Prompt:
Repeat only the lines below from the one that contains "This screenshot has height=461, width=588." through the final line, exactly. Omit pictures.

++++++++

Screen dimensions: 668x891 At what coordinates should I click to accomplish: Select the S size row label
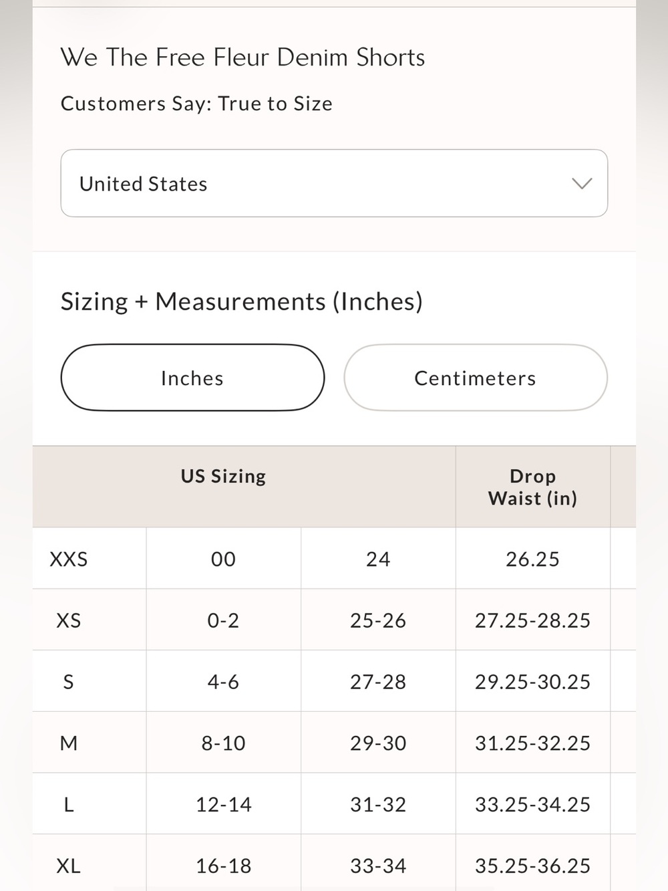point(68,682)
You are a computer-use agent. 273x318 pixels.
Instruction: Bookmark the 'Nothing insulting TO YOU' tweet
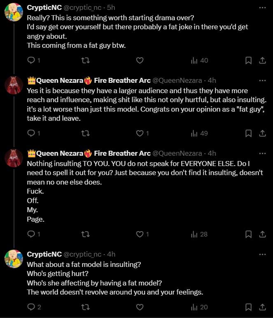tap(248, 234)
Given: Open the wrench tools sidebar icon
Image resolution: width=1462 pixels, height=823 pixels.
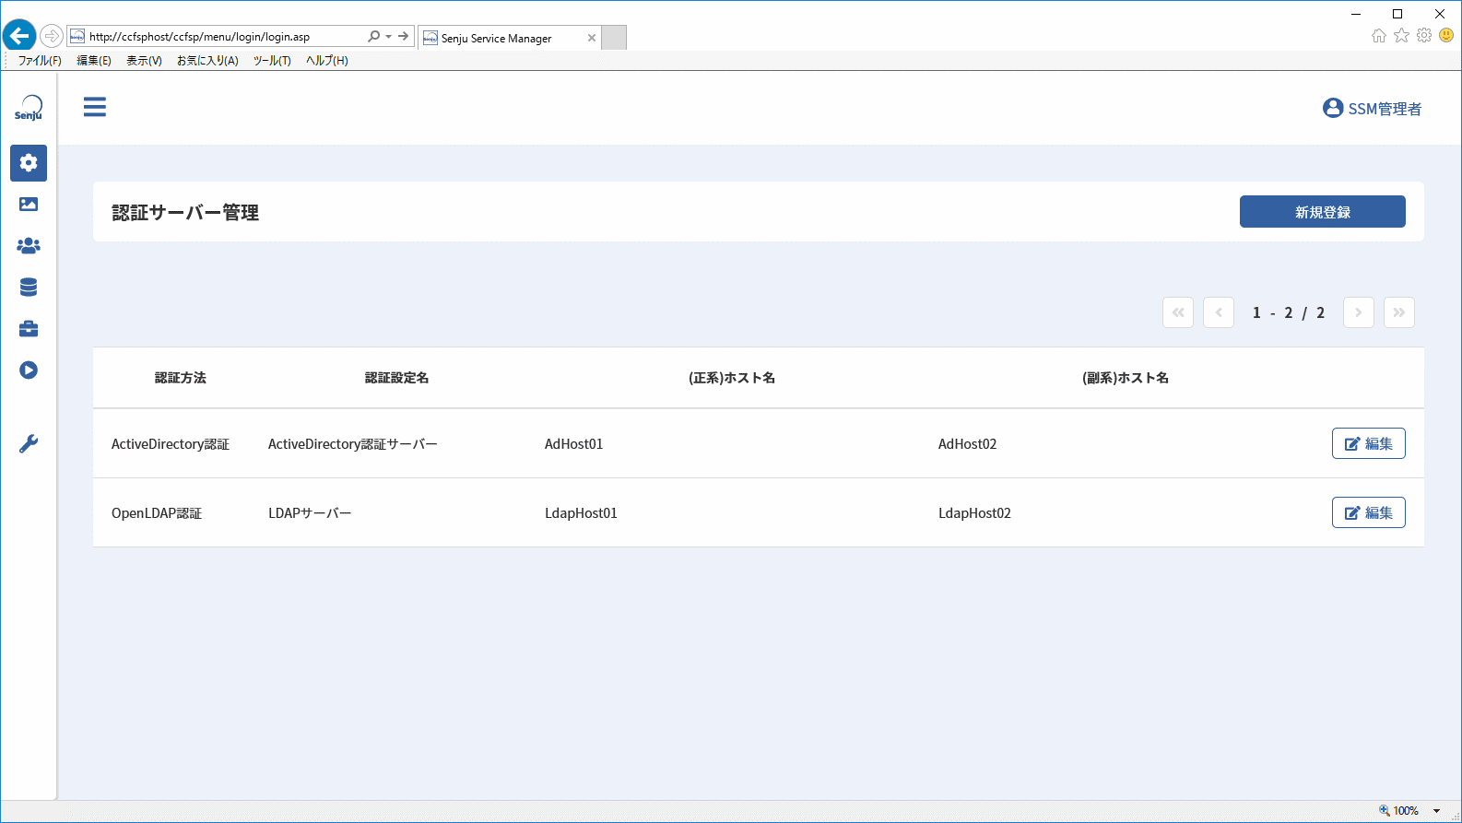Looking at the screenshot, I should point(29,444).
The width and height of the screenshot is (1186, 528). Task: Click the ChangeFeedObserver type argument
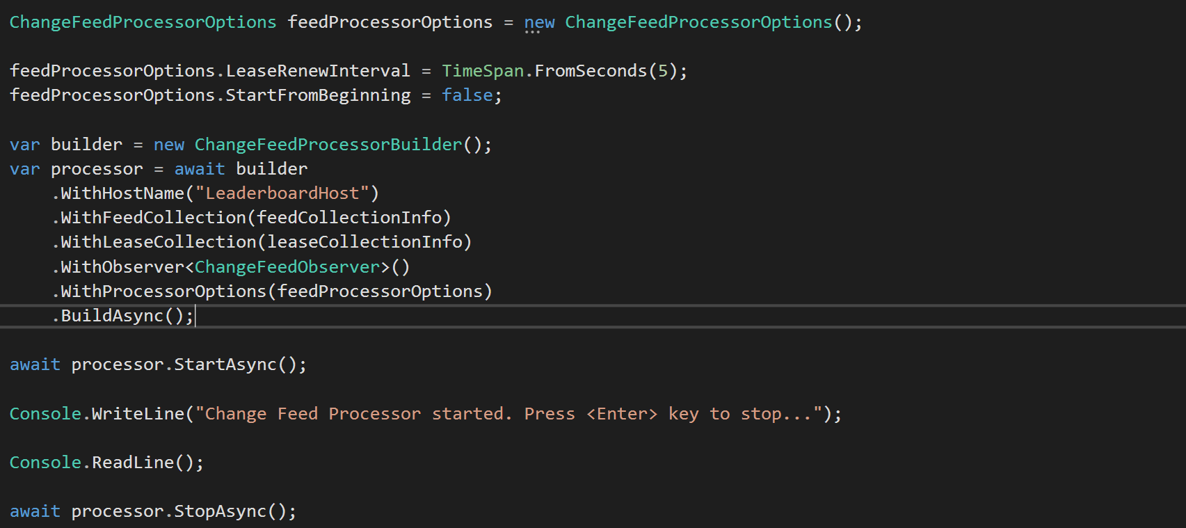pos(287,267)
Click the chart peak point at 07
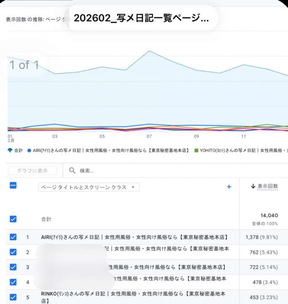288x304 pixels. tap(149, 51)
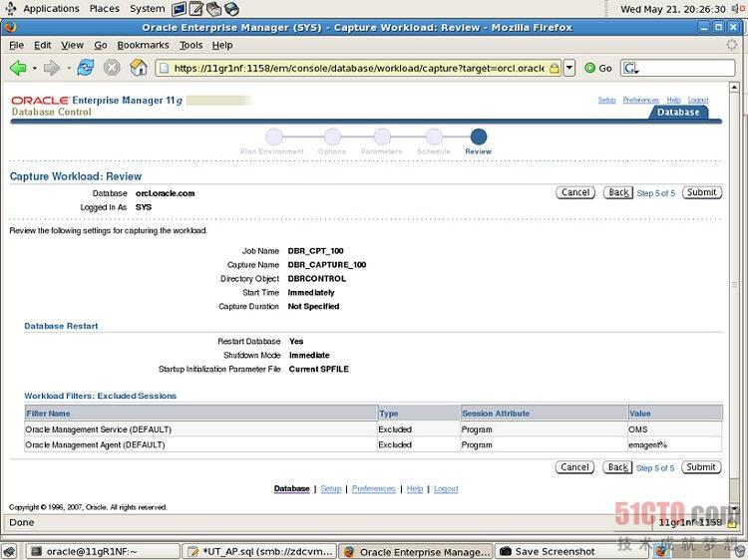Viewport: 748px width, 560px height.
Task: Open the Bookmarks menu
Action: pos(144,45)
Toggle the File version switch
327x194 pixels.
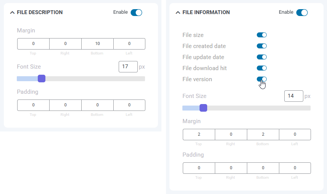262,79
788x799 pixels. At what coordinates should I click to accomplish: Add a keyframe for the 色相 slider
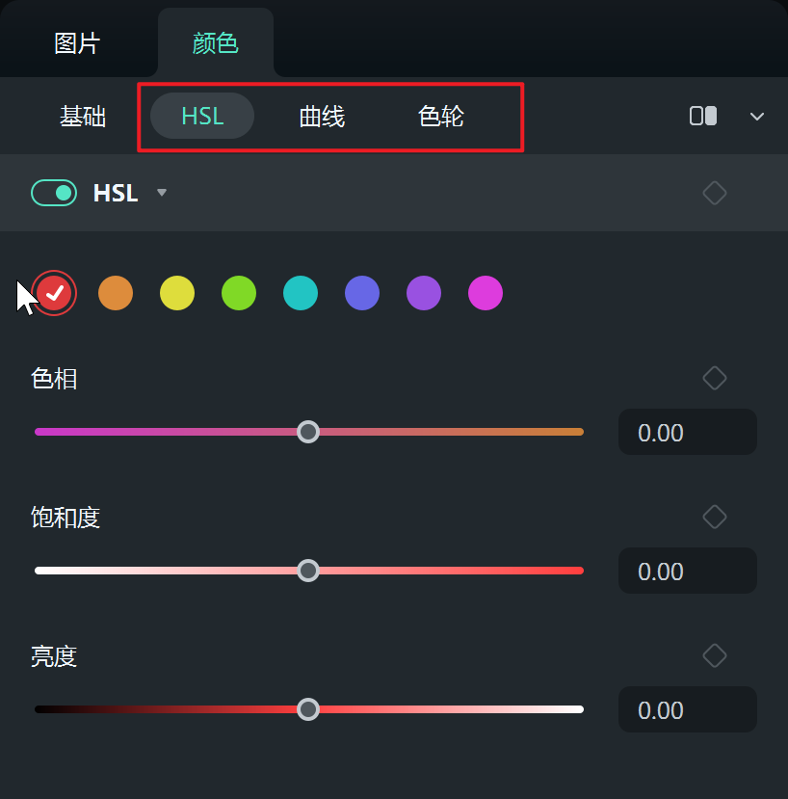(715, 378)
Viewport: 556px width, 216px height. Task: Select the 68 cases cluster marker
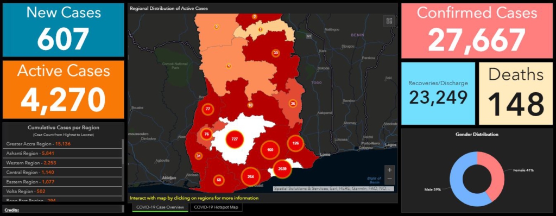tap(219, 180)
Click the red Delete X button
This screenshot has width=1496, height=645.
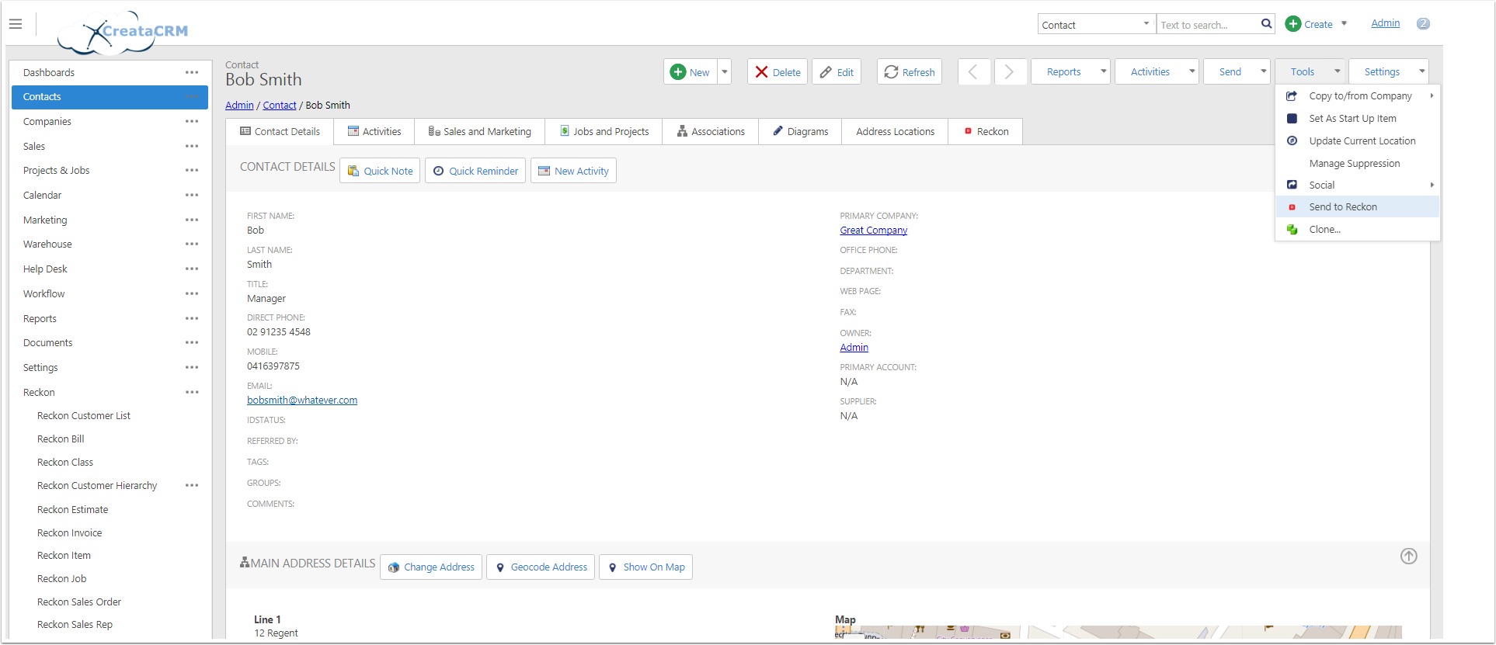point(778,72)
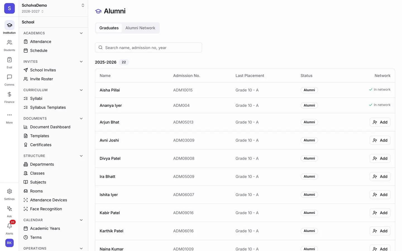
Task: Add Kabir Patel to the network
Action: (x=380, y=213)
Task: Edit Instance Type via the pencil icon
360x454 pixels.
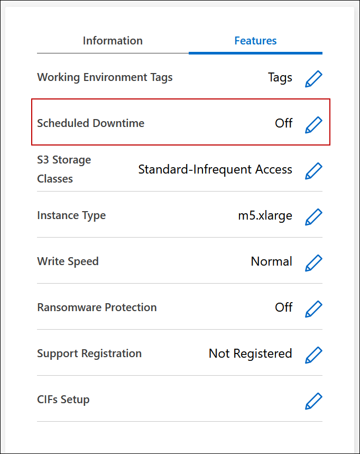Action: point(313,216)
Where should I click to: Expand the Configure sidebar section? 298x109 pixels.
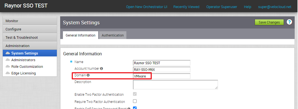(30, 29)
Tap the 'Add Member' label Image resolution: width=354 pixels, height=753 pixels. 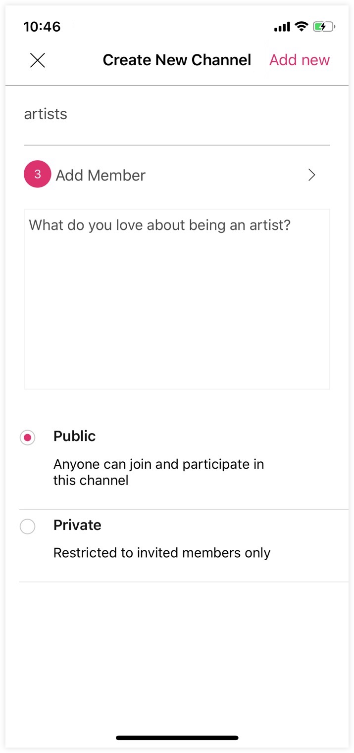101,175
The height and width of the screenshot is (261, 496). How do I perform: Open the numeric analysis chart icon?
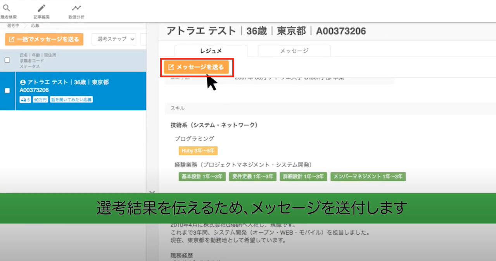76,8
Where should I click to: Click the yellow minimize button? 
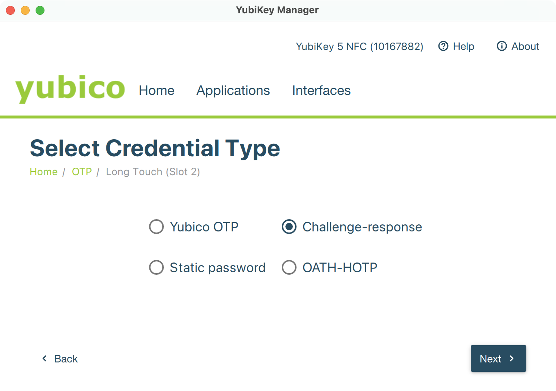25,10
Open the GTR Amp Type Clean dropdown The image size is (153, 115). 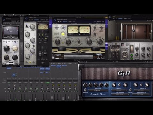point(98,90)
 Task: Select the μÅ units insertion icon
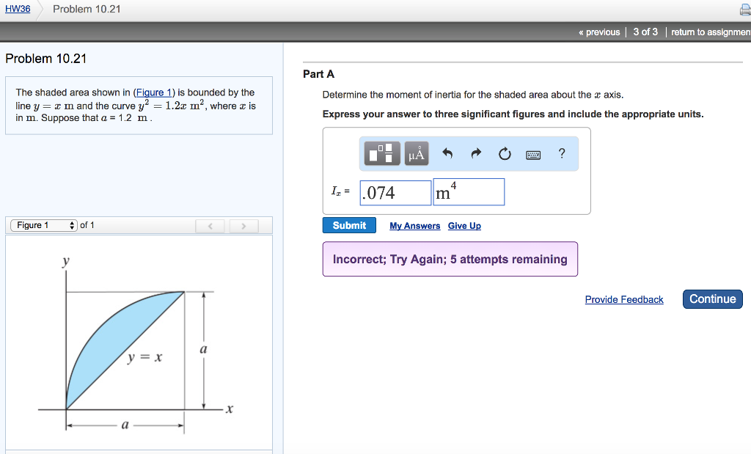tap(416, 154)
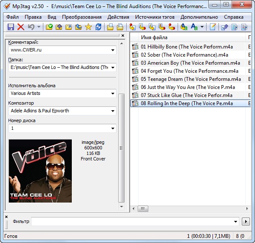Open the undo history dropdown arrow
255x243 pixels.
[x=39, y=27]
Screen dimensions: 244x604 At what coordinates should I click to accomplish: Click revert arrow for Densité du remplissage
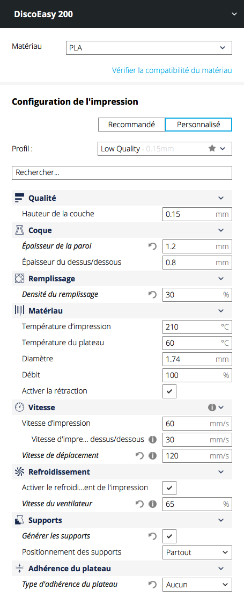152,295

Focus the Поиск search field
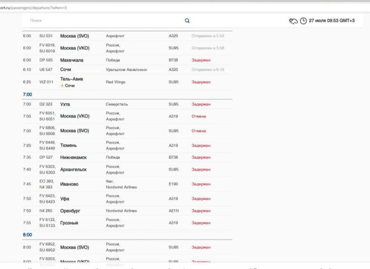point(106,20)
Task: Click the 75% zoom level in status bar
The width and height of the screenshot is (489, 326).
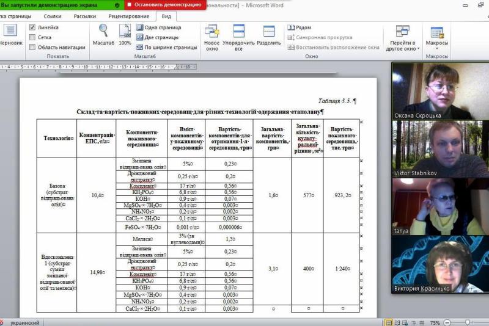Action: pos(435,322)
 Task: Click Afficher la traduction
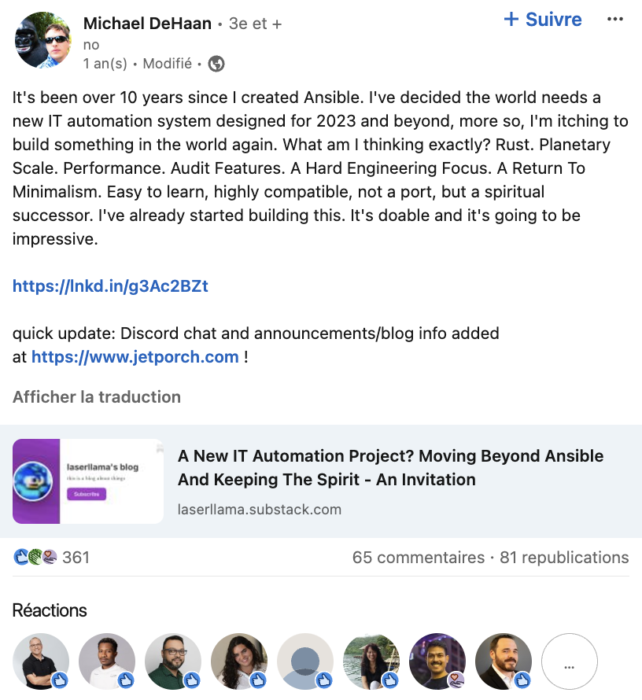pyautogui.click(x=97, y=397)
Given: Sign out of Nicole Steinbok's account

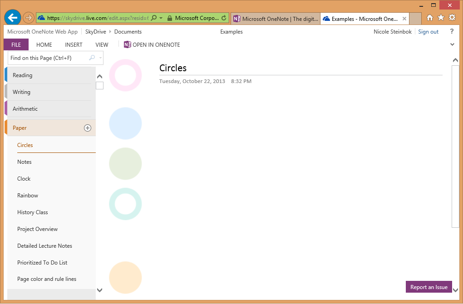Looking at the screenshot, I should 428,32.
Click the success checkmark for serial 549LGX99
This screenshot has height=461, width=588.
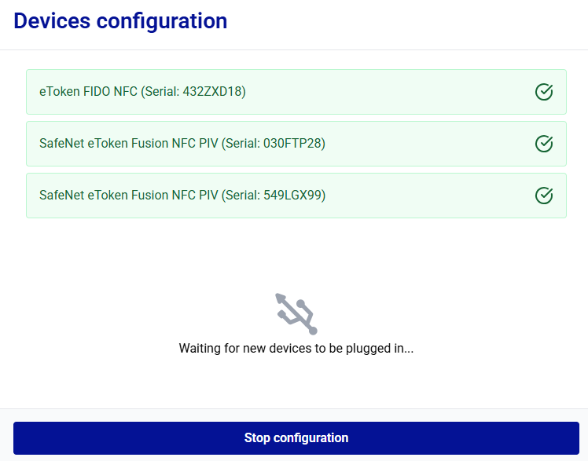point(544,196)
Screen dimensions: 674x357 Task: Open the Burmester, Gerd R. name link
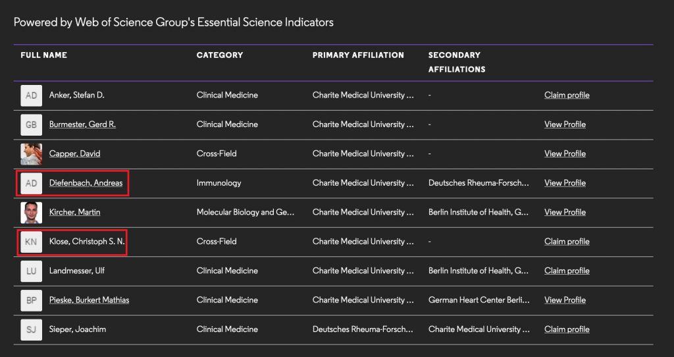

++++++++

Answer below:
This screenshot has height=461, width=588.
point(544,196)
Screen dimensions: 674x357 Task: Open the Burmester, Gerd R. name link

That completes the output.